Dubes Rachmat yang juga Ketua Delegasi Indonesia, itu mengungkapkan, hukuman mati dan pelaksanaanya sebagai bagian dari implementasi sistem hukum pidana yang diputuskan oleh otoritas berwenang tiap negara.

"Tidak ada hukum internasional yang melarang keberadaan hukuman mati dan pelaksanaannya. Setiap negara memiliki hak berdaulat untuk menentukan sendiri sistem politik, hukum, ekonomi dan sosial sesuai kepentingan dan kondisi masing-masing negara," seru Dubes Rachmat, Jumat (22/4).

Pernyataan ini disampaikan atas respon Uni Eropa dan sejumlah negara lain yang kecewa karena hukuman mati tidak dimuat dalam dokumen terakhir.
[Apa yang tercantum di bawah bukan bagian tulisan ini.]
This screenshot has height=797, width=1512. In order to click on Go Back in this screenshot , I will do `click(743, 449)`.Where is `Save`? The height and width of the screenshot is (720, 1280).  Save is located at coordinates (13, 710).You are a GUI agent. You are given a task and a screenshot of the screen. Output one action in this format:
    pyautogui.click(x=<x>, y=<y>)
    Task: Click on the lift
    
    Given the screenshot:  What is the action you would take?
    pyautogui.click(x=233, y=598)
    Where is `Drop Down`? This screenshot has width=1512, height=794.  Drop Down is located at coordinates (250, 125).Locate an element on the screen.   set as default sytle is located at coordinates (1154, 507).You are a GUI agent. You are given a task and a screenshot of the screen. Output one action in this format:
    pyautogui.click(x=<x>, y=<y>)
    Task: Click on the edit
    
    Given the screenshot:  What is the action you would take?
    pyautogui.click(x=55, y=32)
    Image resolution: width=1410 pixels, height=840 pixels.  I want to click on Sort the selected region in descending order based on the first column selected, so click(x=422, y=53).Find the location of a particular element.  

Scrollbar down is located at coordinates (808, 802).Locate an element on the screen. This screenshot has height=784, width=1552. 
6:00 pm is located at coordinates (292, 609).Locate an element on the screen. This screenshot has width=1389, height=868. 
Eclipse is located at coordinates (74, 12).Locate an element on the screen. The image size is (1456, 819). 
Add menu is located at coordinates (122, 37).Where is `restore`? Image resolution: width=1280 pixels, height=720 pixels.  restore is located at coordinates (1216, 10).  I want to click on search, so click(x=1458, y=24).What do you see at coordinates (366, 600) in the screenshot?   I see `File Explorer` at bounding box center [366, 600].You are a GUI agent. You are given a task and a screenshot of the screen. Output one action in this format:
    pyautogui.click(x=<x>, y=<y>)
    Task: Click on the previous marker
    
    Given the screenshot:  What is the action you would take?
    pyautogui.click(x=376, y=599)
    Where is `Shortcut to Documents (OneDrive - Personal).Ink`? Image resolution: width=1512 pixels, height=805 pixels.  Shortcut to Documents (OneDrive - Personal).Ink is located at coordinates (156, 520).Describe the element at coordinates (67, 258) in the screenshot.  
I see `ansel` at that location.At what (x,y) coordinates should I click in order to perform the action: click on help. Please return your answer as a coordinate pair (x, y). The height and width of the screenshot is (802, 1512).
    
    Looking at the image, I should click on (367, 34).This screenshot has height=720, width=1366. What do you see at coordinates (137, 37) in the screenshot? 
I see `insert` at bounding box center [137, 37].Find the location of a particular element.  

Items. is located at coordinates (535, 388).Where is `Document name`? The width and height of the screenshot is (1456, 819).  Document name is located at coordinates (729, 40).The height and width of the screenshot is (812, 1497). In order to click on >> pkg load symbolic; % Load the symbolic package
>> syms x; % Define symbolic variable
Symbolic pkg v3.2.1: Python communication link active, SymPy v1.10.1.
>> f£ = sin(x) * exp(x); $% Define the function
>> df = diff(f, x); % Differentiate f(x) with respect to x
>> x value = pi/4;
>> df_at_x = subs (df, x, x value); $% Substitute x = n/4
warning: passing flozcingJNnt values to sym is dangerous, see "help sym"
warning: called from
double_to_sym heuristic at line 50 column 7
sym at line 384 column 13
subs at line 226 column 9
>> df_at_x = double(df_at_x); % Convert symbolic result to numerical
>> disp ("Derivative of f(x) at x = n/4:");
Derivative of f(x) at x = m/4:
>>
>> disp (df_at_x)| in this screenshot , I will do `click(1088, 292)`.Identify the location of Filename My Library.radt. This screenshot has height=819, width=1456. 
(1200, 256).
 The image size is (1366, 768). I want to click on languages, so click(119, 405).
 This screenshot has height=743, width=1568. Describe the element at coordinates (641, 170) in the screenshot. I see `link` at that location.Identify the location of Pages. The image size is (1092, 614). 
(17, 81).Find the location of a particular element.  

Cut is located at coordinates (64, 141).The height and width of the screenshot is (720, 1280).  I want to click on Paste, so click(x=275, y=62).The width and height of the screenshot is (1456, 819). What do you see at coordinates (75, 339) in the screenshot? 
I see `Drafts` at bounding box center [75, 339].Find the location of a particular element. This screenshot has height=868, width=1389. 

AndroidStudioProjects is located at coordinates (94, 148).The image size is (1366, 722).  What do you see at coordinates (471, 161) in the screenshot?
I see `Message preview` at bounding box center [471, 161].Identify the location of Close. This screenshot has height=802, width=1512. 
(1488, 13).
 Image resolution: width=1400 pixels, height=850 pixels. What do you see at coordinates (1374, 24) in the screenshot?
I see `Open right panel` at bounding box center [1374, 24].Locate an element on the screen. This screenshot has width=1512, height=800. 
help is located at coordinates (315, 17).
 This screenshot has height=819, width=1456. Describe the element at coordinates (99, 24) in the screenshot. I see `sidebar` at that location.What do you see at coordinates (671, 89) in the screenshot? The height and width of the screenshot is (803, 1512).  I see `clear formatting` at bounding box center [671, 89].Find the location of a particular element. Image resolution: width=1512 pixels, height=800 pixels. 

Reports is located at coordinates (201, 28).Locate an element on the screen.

Beberapa negara seperti Swiss, Turki, Uruguay, Norwegia, Kanada, Brasil dan juga Australia mengusulkan agar hukuman mati tidak diterapkan dalam kejahatan terkait narkoba.

Sementara itu, Indonesia termasuk negara yang aktif berperan memberantas peredaran narkoba. Salah satu caranya memberikan hukuman mati bagi bos-bos obat-obatan terlarang itu.

"Atas dasar itu, hukuman mati masih merupakan komponen penting sistem hukum pidana yang dapat diterapkan terhadap kejahatan yang sangat serius dalam isu narkoba. Pelaksanaan hukuman mati juga tetap mematuhi prinsip-prinsip hukum dan keadilan," tegasnya.

Dubes Rachmat menyampaikan pernyataan itu dalam dalam pengesahan dokumen akhir United Nations General Assembly Special Session on the World Drug Problem di New York.

Wakil Tetap RI untuk PBB di New York, Dia Triansyah Djani, mengatakan penyelanggaraan ini sangat penting bagi Indonesia.

"Pemerintah Indonesia sangat serius dalam mengatasi masalah penyalahgunaan narkotika dan obat-obatan. Kita tidak ingin generasi muda Indonesia menjadi generasi yang banyak terjebak penyalahgunaan narkotika," pungkas Dubes Trian. Demikian dilansir dari Merdeka.